**What the task requires:** Copy out every line of the data below verbatim.

**Material shown:**

******

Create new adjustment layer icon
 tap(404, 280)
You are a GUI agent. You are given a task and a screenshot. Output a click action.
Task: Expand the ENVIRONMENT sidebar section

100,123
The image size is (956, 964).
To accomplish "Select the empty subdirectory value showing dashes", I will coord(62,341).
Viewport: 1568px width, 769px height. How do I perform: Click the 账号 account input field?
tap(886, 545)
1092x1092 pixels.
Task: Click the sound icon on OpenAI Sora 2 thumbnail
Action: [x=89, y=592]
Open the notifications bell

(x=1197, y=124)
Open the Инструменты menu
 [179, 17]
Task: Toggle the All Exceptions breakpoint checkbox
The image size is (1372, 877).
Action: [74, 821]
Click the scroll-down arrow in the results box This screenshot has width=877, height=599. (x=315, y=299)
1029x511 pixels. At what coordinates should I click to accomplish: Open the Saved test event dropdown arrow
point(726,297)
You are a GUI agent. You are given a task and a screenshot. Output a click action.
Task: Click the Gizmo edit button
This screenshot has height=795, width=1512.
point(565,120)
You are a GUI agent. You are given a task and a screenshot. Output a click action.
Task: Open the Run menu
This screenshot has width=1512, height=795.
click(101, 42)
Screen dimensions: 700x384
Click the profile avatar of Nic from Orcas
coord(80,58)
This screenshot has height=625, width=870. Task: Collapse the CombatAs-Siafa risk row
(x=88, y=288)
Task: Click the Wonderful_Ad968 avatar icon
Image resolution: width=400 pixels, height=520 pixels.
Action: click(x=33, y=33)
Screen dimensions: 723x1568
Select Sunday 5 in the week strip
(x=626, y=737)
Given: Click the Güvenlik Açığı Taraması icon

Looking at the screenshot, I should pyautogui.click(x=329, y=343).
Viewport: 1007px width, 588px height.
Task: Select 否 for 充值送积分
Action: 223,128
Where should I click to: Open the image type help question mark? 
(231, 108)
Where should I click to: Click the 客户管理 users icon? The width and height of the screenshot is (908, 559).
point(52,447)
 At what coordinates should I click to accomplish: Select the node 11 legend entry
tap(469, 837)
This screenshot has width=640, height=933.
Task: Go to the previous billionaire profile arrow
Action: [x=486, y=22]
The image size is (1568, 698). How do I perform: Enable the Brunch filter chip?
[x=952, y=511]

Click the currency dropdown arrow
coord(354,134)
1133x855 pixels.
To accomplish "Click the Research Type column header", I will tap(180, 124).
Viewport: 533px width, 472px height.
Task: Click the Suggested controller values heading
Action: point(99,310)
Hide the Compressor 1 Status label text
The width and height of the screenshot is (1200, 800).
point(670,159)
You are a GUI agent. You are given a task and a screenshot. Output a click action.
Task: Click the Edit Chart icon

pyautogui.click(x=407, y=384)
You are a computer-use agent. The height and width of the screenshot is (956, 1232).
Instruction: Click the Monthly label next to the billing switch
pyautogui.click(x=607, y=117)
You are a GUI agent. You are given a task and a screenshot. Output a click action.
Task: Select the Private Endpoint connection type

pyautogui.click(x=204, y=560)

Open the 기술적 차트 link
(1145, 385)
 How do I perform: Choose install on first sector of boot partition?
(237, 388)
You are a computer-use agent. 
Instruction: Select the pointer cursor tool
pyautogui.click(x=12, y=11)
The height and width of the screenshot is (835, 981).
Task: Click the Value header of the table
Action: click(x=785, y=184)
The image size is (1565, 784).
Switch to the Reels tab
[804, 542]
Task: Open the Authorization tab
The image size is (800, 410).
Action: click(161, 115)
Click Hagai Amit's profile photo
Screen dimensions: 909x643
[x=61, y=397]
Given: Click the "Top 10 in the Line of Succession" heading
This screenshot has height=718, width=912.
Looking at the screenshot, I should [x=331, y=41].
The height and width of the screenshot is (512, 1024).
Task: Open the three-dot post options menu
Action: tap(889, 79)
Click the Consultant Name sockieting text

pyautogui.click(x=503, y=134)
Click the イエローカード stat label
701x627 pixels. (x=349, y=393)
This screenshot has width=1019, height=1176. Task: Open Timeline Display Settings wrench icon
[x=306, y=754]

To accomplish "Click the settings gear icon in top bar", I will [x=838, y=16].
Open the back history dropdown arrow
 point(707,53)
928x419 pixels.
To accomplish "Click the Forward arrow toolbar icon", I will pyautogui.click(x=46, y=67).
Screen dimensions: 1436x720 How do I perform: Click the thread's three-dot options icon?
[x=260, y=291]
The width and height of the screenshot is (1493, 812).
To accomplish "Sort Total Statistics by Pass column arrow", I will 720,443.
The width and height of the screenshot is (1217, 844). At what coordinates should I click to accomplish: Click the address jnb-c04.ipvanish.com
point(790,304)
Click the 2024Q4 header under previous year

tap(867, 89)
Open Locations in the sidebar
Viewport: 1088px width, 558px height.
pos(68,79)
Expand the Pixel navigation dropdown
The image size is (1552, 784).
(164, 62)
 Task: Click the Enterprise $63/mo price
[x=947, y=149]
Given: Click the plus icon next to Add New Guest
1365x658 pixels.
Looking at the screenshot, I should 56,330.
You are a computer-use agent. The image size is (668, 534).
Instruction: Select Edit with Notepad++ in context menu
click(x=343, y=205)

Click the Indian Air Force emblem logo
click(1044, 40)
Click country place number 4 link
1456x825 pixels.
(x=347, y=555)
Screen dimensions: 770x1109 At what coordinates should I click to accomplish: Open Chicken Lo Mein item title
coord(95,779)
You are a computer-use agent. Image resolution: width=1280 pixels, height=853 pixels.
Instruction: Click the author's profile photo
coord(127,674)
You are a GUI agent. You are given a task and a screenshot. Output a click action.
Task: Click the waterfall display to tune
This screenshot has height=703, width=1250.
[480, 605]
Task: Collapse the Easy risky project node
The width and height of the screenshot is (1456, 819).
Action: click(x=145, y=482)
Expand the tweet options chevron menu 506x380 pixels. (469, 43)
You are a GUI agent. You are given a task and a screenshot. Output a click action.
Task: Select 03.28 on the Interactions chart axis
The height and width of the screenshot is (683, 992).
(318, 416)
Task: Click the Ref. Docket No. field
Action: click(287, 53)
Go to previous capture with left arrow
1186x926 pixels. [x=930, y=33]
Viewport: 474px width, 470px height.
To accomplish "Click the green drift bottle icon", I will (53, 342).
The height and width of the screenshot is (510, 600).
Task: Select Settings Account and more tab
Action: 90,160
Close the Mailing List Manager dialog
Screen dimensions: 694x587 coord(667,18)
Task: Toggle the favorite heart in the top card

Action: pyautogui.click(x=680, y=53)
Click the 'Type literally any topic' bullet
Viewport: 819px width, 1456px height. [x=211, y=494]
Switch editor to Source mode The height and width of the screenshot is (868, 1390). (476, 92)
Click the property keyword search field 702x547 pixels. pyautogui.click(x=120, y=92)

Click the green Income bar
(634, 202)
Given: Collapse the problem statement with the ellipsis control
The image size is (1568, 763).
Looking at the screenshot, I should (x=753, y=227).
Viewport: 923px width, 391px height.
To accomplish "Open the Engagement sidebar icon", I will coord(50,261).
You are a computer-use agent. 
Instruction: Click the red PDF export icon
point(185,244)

******

**Complete answer:**
Create new adjustment layer icon
 tap(404, 280)
You are a GUI agent. You are given a task and a screenshot. Output a click action.
Task: Expand the ENVIRONMENT sidebar section

100,123
The image size is (956, 964).
To accomplish "Select the empty subdirectory value showing dashes", I will coord(62,341).
Viewport: 1568px width, 769px height. How do I perform: Click the 账号 account input field?
tap(886, 545)
1092x1092 pixels.
Task: Click the sound icon on OpenAI Sora 2 thumbnail
Action: [x=89, y=592]
Open the notifications bell

(x=1197, y=124)
Open the Инструменты menu
 [179, 17]
Task: Toggle the All Exceptions breakpoint checkbox
The image size is (1372, 877).
Action: [74, 821]
Click the scroll-down arrow in the results box This screenshot has width=877, height=599. (x=315, y=299)
1029x511 pixels. At what coordinates should I click to accomplish: Open the Saved test event dropdown arrow
point(726,297)
You are a GUI agent. You are given a task and a screenshot. Output a click action.
Task: Click the Gizmo edit button
This screenshot has height=795, width=1512.
point(565,120)
You are a GUI agent. You are given a task and a screenshot. Output a click action.
Task: Open the Run menu
This screenshot has width=1512, height=795.
click(101, 42)
Screen dimensions: 700x384
Click the profile avatar of Nic from Orcas
coord(80,58)
This screenshot has height=625, width=870. Task: Collapse the CombatAs-Siafa risk row
(x=88, y=288)
Task: Click the Wonderful_Ad968 avatar icon
Image resolution: width=400 pixels, height=520 pixels.
Action: click(x=33, y=33)
Screen dimensions: 723x1568
Select Sunday 5 in the week strip
(x=626, y=737)
Given: Click the Güvenlik Açığı Taraması icon

Looking at the screenshot, I should pyautogui.click(x=329, y=343).
Viewport: 1007px width, 588px height.
Task: Select 否 for 充值送积分
Action: 223,128
Where should I click to: Open the image type help question mark? 
(231, 108)
Where should I click to: Click the 客户管理 users icon? The width and height of the screenshot is (908, 559).
point(52,447)
 At what coordinates should I click to accomplish: Select the node 11 legend entry
tap(469, 837)
This screenshot has width=640, height=933.
Task: Go to the previous billionaire profile arrow
Action: [x=486, y=22]
The image size is (1568, 698). How do I perform: Enable the Brunch filter chip?
[x=952, y=511]

Click the currency dropdown arrow
coord(354,134)
1133x855 pixels.
To accomplish "Click the Research Type column header", I will tap(180, 124).
Viewport: 533px width, 472px height.
Task: Click the Suggested controller values heading
Action: point(99,310)
Hide the Compressor 1 Status label text
The width and height of the screenshot is (1200, 800).
point(670,159)
You are a GUI agent. You are given a task and a screenshot. Output a click action.
Task: Click the Edit Chart icon

pyautogui.click(x=407, y=384)
You are a computer-use agent. The height and width of the screenshot is (956, 1232).
Instruction: Click the Monthly label next to the billing switch
pyautogui.click(x=607, y=117)
You are a GUI agent. You are given a task and a screenshot. Output a click action.
Task: Select the Private Endpoint connection type

pyautogui.click(x=204, y=560)

Open the 기술적 차트 link
(1145, 385)
 How do I perform: Choose install on first sector of boot partition?
(237, 388)
You are a computer-use agent. 
Instruction: Select the pointer cursor tool
pyautogui.click(x=12, y=11)
The height and width of the screenshot is (835, 981).
Task: Click the Value header of the table
Action: click(x=785, y=184)
The image size is (1565, 784).
Switch to the Reels tab
[804, 542]
Task: Open the Authorization tab
The image size is (800, 410).
Action: click(161, 115)
Click Hagai Amit's profile photo
Screen dimensions: 909x643
[x=61, y=397]
Given: Click the "Top 10 in the Line of Succession" heading
This screenshot has height=718, width=912.
Looking at the screenshot, I should [x=331, y=41].
The height and width of the screenshot is (512, 1024).
Task: Open the three-dot post options menu
Action: tap(889, 79)
Click the Consultant Name sockieting text

pyautogui.click(x=503, y=134)
Click the イエローカード stat label
701x627 pixels. (x=349, y=393)
This screenshot has width=1019, height=1176. Task: Open Timeline Display Settings wrench icon
[x=306, y=754]

To accomplish "Click the settings gear icon in top bar", I will [x=838, y=16].
Open the back history dropdown arrow
 point(707,53)
928x419 pixels.
To accomplish "Click the Forward arrow toolbar icon", I will pyautogui.click(x=46, y=67).
Screen dimensions: 1436x720 How do I perform: Click the thread's three-dot options icon?
[x=260, y=291]
The width and height of the screenshot is (1493, 812).
To accomplish "Sort Total Statistics by Pass column arrow", I will 720,443.
The width and height of the screenshot is (1217, 844). At what coordinates should I click to accomplish: Click the address jnb-c04.ipvanish.com
point(790,304)
Click the 2024Q4 header under previous year

tap(867, 89)
Open Locations in the sidebar
Viewport: 1088px width, 558px height.
pos(68,79)
Expand the Pixel navigation dropdown
The image size is (1552, 784).
(164, 62)
 Task: Click the Enterprise $63/mo price
[x=947, y=149]
Given: Click the plus icon next to Add New Guest
1365x658 pixels.
Looking at the screenshot, I should 56,330.
You are a computer-use agent. The image size is (668, 534).
Instruction: Select Edit with Notepad++ in context menu
click(x=343, y=205)

Click the Indian Air Force emblem logo
click(1044, 40)
Click country place number 4 link
1456x825 pixels.
(x=347, y=555)
Screen dimensions: 770x1109 At what coordinates should I click to accomplish: Open Chicken Lo Mein item title
coord(95,779)
You are a computer-use agent. Image resolution: width=1280 pixels, height=853 pixels.
Instruction: Click the author's profile photo
coord(127,674)
You are a GUI agent. You are given a task and a screenshot. Output a click action.
Task: Click the waterfall display to tune
This screenshot has height=703, width=1250.
[480, 605]
Task: Collapse the Easy risky project node
The width and height of the screenshot is (1456, 819).
Action: click(x=145, y=482)
Expand the tweet options chevron menu 506x380 pixels. (469, 43)
You are a GUI agent. You are given a task and a screenshot. Output a click action.
Task: Select 03.28 on the Interactions chart axis
The height and width of the screenshot is (683, 992).
(318, 416)
Task: Click the Ref. Docket No. field
Action: click(287, 53)
Go to previous capture with left arrow
1186x926 pixels. [x=930, y=33]
Viewport: 474px width, 470px height.
To accomplish "Click the green drift bottle icon", I will (53, 342).
The height and width of the screenshot is (510, 600).
Task: Select Settings Account and more tab
Action: 90,160
Close the Mailing List Manager dialog
Screen dimensions: 694x587 coord(667,18)
Task: Toggle the favorite heart in the top card

Action: pyautogui.click(x=680, y=53)
Click the 'Type literally any topic' bullet
Viewport: 819px width, 1456px height. [x=211, y=494]
Switch editor to Source mode The height and width of the screenshot is (868, 1390). (476, 92)
Click the property keyword search field 702x547 pixels. pyautogui.click(x=120, y=92)

Click the green Income bar
(634, 202)
Given: Collapse the problem statement with the ellipsis control
The image size is (1568, 763).
Looking at the screenshot, I should (x=753, y=227).
Viewport: 923px width, 391px height.
To accomplish "Open the Engagement sidebar icon", I will coord(50,261).
You are a computer-use agent. 
Instruction: Click the red PDF export icon
point(185,244)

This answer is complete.